Judge Slaps Down Bid to Throw Out $1.1B Verdict

     (CN) - A company that owes Carnegie Mellon University $1.17 billion for patent infringement drew ire from a federal judge in its attempt to get a new trial.
     Carnegie Mellon had sued Marvell Technology Group and Marvell Semiconductor for willful infringement of two sequence-detection patents in high-density magnetic recording devices.
     Marvell faced an initial setback as the case went to trial when it failed to procure a jury instruction on the doctrine of laches, which penalize inexcusable delays in filing suit.
     Finding that Marvell had not demonstrated when Carnegie Mellon became aware of the infringement, or how the university's alleged delays caused Marvell evidentiary or economic prejudice, the court refused to send the issue to an advisory jury.
     Two months after a jury awarded Carnegie Mellon of nearly $1.17 billion on Dec. 26, 2012, Marvell moved for an in camera review of laches-related documents withheld by Carnegie Mellon.
     U.S. District Judge Nora Barry Fischer denied the motion and chided the company for taking such action nearly three years after receiving privilege logs and two years after the close of discovery.
     Around the time that Carnegie Mellon lost its bid for $17.2 million in attorneys' fees, Marvell moved for judgment as a matter of law or, alternatively, a new trial on non-damages issues.
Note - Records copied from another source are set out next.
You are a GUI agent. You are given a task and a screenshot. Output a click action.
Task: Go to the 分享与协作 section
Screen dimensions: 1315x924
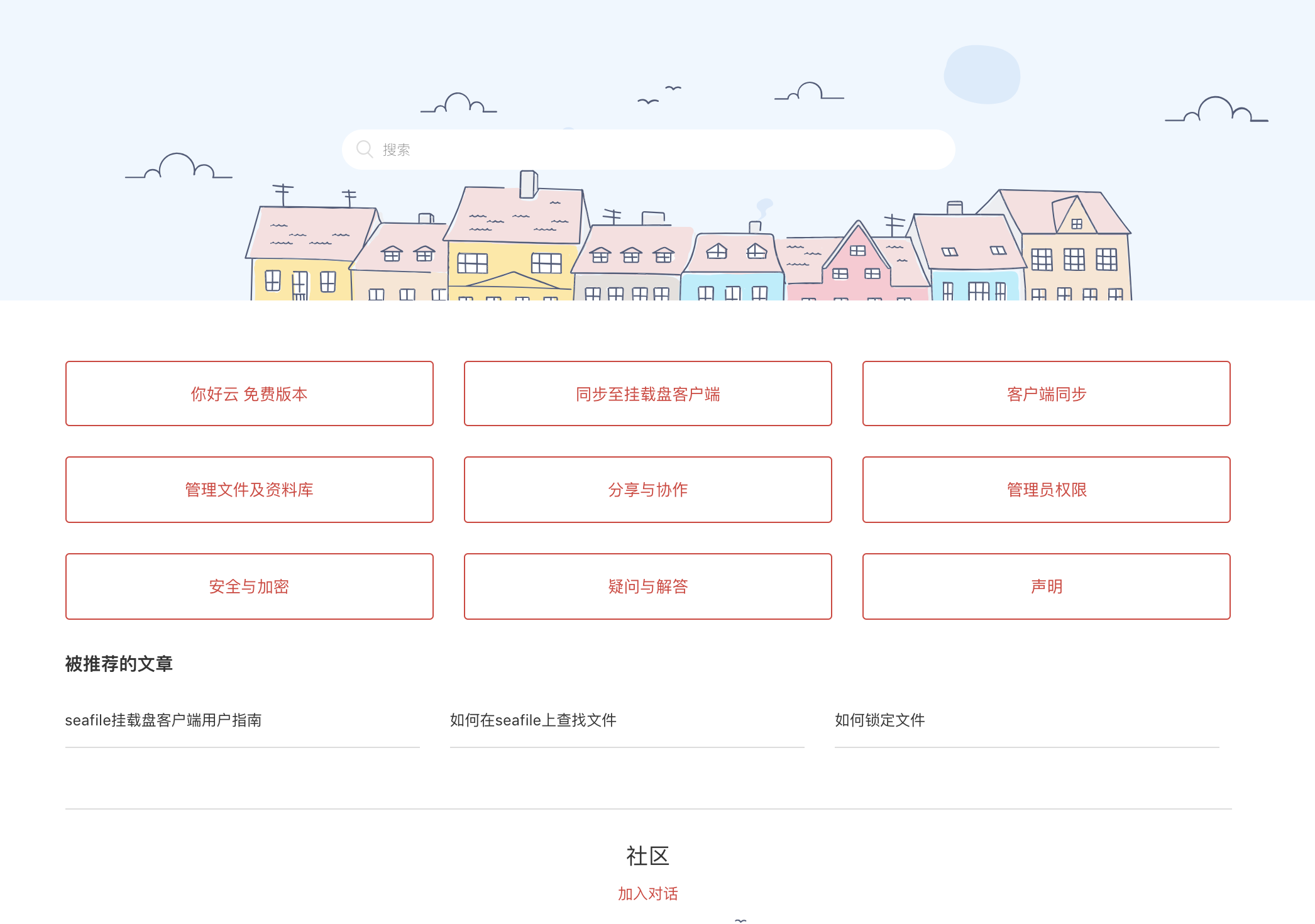647,490
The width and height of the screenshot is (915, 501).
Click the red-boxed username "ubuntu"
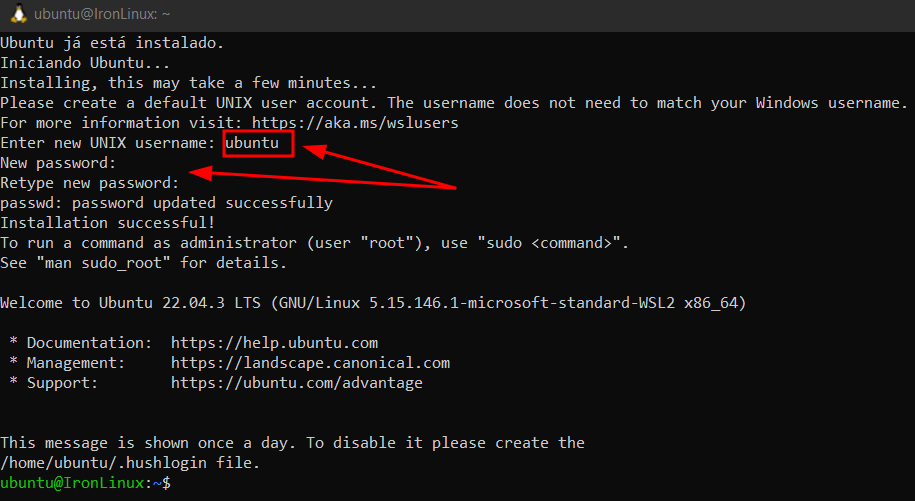pos(258,144)
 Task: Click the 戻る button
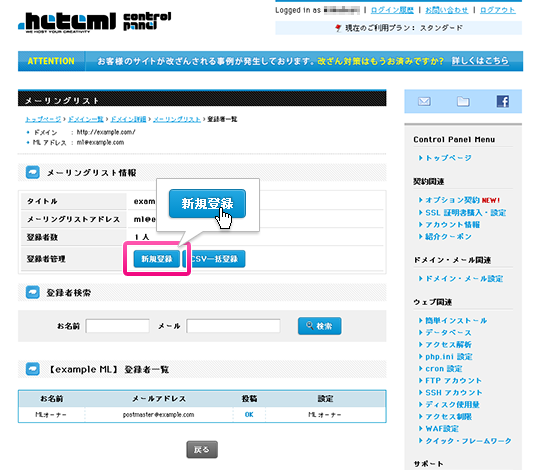(202, 449)
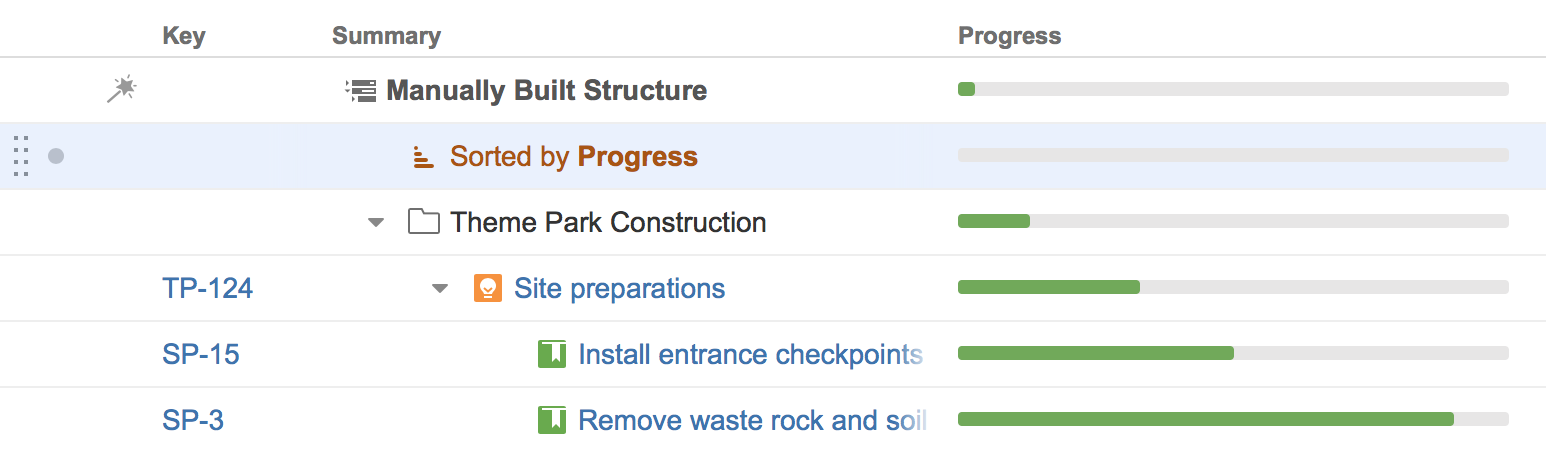Image resolution: width=1546 pixels, height=452 pixels.
Task: Grab the dotted drag handle on the highlighted row
Action: click(x=21, y=156)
The defendant also renewed its motion for a mistrial based on alleged misconduct by counsel for the university during closing arguments and throughout the trial.
     Judge Fischer bristled at the implication.
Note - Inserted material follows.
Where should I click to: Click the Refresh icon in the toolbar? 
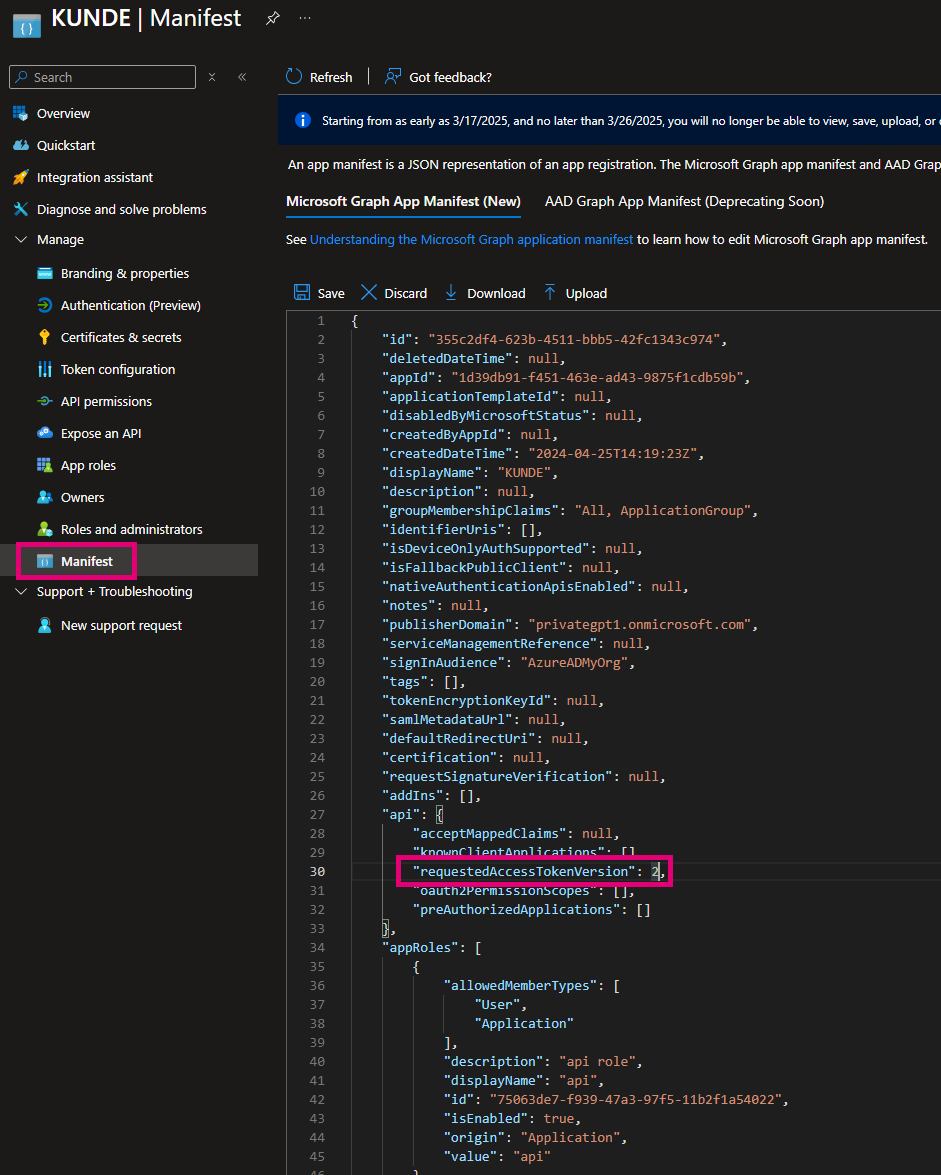click(x=294, y=77)
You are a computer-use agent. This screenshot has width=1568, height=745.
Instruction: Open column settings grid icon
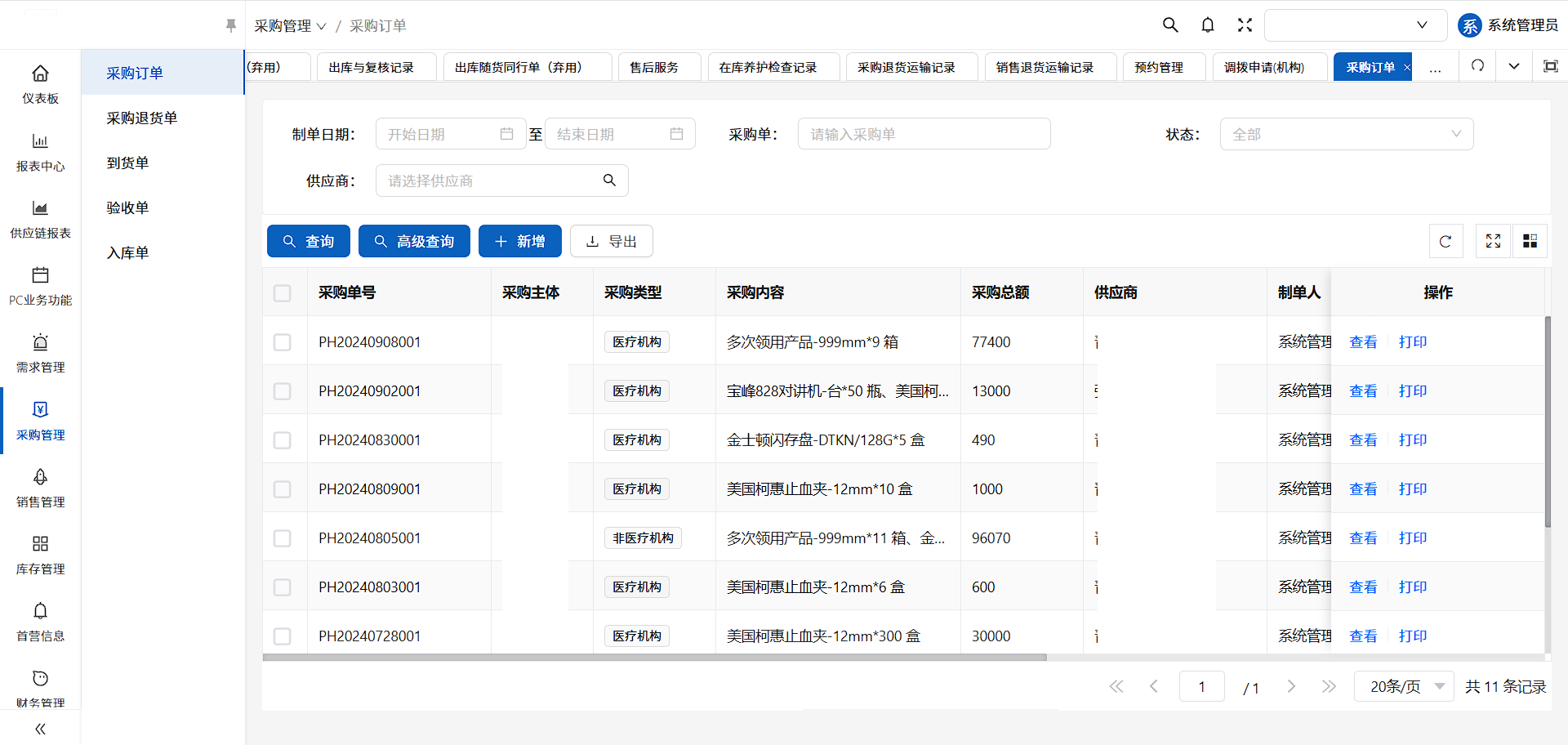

     "Marvell, in throwing old and new grievances at the court under the guise of prejudice, is trying to do what it could not do at trial: convince the court to throw out this case and hope that a second time around will be more successful," Fischer wrote. "The jurors, this court, and its staff, devoted four weeks of their life around the holidays to pay careful and thorough attention to the merits of the case, and unfounded, broad assertions of 'prejudice' or an 'inflamed' jury are insufficient to erase that result and mandate a new trial."
     In denying the motion last week, the judge noted that she "cannot begin to fathom how Marvell's attorneys or anyone could think this jury was 'inflamed.'"
     Noting "how attentive and studious the jury was throughout the trial," the judge disagreed that Carnegie Mellon's then president, Dr. Jared Cohon, prejudiced the jurors by referencing the university's nonprofit status and location in Pittsburgh.
     "The court is at a loss how CMU could be expected to present this case to the jury without mentioning 'Pittsburgh,'" Fischer wrote, abbreviating the school's name. "In his testimony, Dr. Cohon was simply giving background information on the university and the [Data Systems Storage Center] DSSC, which served to establish the facts and circumstances surrounding the invention of the patents in suit."
     Carnegie Mellon did not prey on some racial or national preference, the ruling states.
     "Both Marvell and CMU had numerous fact witnesses who were foreign born," Fischer wrote. "Besides, Pittsburgh is a city of immigrants and CMU itself has a very diverse student body, particularly a large Asian population."
     Fischer denied Marvell's claim about the university's alleged misconduct and promised to address the remaining issues separately.